Objective: Neuropsychological tests are important instruments to determine a cognitive profile, giving insight into the etiology of dementia; however, these tests cannot readily be used in culturally diverse, low-educated populations, due to their dependence upon (Western) culture, education, and literacy. In this review we aim to give an overview of studies investigating domain-specific cognitive tests used to assess dementia in non-Western, low-educated populations. The second aim was to examine the quality of these studies and of the adaptations for culturally, linguistically, and educationally diverse populations. Method: A systematic review was performed using six databases, without restrictions on the year or language of publication. Results: Forty-four studies were included, stemming mainly from Brazil, Hong Kong, Korea, and considering Hispanics/Latinos residing in the USA. Most studies focused on Alzheimer's disease (n = 17) or unspecified dementia (n = 16).
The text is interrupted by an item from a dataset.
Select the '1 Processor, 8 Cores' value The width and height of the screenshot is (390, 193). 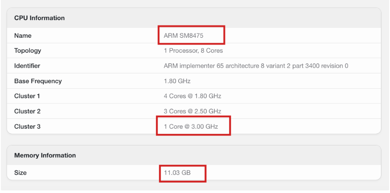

Memory (n = 18) was studied most often, using 14 different tests. The traditional Western tests in the domains of attention (n = 8) and construction (n = 15), were unsuitable for low-educated patients. There was little variety in instruments measuring executive functioning (two tests, n = 13), and language (n = 12, of which 10 were naming tests). Many studies did not report a thorough adaptation procedure (n = 39) or blinding procedures (n = 29). Conclusions: Various formats of memory tests seem suitable for low-educated, non-Western populations. Promising tasks in other cognitive domains are the Stick Design Test, Five Digit Test, and verbal fluency test. Further research is needed regarding cross-cultural instruments measuring executive functioning and language in low-educated people.